:: Directions for this task ::
All lines in the entries below that hold "silhouette" make up the answer.

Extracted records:

========================================================================

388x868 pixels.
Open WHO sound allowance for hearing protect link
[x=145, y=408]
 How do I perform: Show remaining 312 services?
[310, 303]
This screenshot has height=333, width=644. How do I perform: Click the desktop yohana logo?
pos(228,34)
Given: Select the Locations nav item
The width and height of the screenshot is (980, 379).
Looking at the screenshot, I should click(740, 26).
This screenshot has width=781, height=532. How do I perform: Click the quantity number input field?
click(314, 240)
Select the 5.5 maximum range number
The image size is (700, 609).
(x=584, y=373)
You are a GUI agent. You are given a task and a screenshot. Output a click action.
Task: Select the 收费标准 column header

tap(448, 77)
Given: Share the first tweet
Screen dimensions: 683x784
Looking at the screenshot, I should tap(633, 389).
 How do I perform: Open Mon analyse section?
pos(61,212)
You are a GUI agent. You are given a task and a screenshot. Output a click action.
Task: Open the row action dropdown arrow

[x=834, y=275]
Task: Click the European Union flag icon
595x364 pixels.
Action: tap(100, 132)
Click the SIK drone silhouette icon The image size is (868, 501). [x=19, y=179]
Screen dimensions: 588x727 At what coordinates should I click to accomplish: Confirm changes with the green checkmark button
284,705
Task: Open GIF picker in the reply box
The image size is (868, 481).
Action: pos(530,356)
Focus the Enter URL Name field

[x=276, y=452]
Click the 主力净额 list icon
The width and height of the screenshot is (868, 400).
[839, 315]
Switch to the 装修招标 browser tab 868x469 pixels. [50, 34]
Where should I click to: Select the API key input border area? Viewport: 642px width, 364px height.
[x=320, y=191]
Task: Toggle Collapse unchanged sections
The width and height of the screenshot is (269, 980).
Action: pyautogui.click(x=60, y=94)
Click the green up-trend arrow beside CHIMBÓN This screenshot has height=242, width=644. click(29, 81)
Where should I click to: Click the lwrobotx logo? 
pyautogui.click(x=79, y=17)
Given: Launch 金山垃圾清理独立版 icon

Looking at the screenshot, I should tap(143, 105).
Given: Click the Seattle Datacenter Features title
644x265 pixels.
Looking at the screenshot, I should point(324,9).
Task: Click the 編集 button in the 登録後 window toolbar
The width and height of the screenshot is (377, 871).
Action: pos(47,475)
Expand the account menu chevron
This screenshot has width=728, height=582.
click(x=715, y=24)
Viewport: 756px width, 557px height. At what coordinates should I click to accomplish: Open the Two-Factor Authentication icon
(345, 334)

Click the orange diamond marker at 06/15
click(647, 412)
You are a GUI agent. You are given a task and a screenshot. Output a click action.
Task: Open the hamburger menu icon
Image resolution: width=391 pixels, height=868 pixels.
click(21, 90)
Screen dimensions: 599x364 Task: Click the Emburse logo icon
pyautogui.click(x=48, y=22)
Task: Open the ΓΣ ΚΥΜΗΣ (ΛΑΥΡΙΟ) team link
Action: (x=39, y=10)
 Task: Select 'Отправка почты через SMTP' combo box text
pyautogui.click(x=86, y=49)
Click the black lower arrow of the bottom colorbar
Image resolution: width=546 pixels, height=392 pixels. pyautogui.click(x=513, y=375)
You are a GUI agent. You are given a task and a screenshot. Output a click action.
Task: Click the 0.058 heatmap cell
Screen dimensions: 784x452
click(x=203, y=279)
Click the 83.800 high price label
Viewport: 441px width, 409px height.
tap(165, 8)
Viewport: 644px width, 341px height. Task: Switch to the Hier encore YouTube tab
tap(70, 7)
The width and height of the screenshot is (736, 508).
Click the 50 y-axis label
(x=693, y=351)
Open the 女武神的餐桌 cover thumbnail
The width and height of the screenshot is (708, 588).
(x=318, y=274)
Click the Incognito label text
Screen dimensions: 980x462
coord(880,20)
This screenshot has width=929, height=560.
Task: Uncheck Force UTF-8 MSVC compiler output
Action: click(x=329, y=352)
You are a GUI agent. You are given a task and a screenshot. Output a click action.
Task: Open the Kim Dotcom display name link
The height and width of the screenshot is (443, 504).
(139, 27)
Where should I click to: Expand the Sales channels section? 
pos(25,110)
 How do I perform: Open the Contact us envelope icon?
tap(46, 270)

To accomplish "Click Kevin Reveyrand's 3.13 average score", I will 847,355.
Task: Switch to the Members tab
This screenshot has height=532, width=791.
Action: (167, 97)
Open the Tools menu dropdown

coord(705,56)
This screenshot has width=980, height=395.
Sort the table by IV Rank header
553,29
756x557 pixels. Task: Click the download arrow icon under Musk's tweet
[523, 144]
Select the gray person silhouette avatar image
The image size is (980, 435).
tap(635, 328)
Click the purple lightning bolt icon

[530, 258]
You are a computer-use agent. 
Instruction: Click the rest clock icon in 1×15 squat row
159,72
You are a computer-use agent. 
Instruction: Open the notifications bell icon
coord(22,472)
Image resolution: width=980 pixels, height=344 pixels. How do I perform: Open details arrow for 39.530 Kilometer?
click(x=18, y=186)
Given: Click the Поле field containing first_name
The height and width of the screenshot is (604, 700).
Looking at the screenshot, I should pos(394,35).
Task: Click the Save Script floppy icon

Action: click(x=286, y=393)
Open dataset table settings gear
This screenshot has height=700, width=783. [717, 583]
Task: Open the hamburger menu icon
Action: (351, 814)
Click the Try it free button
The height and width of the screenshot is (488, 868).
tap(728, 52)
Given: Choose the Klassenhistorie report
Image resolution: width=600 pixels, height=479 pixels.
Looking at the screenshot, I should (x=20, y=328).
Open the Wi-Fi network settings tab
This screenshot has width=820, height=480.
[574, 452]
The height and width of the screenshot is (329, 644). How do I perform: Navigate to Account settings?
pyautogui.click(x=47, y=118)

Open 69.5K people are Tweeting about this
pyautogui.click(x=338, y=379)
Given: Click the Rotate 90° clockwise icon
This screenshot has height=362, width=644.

========================================================================

:: Task answer ::
Click the SIK drone silhouette icon The image size is (868, 501). [x=19, y=179]
Select the gray person silhouette avatar image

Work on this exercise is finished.